Universal testing for COVID-19 may not be the best way to keep people safe, despite growing calls for ramped up screening. In fact, testing everyone—instead of continuing to test presumptive-positive and high-risk people—could cause unintended harm and crash the system, according to new Western-led research.
Statistical and Actuarial Sciences professors Grace Yi and Wenqing He co-authored a recent statistical evaluation of when and why tests should take place, basing their analysis on current testing protocols and the degrees of uncertainty and inaccuracy of the tests.
“Testing everyone without discretion is not recommended,” Yi explained about their findings. “It is important to prioritize the testing of people who need it the most, not only for the economic considerations of the availability of test kits, but also for the statistical concerns of controlling false positive or negative results.”
The quest for tests has dominated public debate as the pandemic has resulted in more and more social measures to limit its spread—where are the tests, what test is best, who should/shouldn’t be tested. This noise has led to confusion in the population and mixed messages from public officials.
“Normally, whenever you have symptoms, you want to be tested to ensure you receive recommended medical care,” Yi said. But there are several reasons that’s not already happening with COVID-19.
“First, in the real world, we don’t have so many test kits available. Second, even if we had infinity medical resources to do the test, is that the best way, statistically, to control the virus?”
As COVID-19 tests become more widely available, health-care experts and researchers have warned about one major issue: The tests are not 100 percent reliable.
“It now seems quite tempting to take aggressive action to administer COVID-19 tests to as many patients as possible. However, an important-yet-overlooked issue is on the imperfectness of test procedures,” according to the researchers.
“Since no medical tests can produce 100-per-cent accurate result, both false negative and false positive results are possible when testing suspected patients.”
Based on performance in China, the test correctly identifies about 60 percent of patients with the disease and about 90 percent who are disease-free. This often necessitates repeat tests to confirm or rule out the virus.
If the entire population were tested, the researchers contend, a large number would be misdiagnosed as healthy. Instead of self-isolating, those people would then go about normal business and, unknowingly, infect others; attempts at containing the disease, ironically, would have been thwarted because of testing.

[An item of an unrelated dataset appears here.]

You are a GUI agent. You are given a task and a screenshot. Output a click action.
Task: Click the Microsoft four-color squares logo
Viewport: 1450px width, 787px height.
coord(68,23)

On the other side, Yi acknowledged, individuals might find a false positive a “tolerable” consequence of testing.
But those in charge of administering health care—those who need to optimize test kits to equip and staff health-care facilities—would find these newly ‘diagnosed’ (but misdiagnosed) patients overwhelming the system.
Yi said priority for testing should be given to those at high risk, such as health-care workers who have been in contact with COVID-19 patients; symptomatic people in areas with high-infection rates; seniors with chronic health conditions; and symptomatic patients with immunodeficiency diseases.
The paper does advocate for more testing—including repeat testing for symptomatic people who test negative for the virus.
“The tests should only be applied to presumptive people in order to control false-positive and false-negative results. With limited resources, targeting the presumptive people and applying the tests repeatedly is the best strategy to make sure the true COVID-19 carriers are not missed, and discharged inpatients are truly virus-free,” the researchers concluded.
Li hopes the analysis will allay some of the anxieties and frustrations of the general public who think testing is the answer, as well as offers additional guidance to clinicians and public-health officials “facing a dilemma of balancing limited resources and unmet demands.”
For people who do not work in high-risk jobs with high-risk patients, the best way to prevent transmission is to follow public health recommendations: self-isolation, physical distancing and repeated hand-washing.
“I want the general public to understand taking a test is not the best way to keep you safe,” she said. “Doing tests for everyone is not a wise thing. You have to do this for presumptive patients or suspected patients.”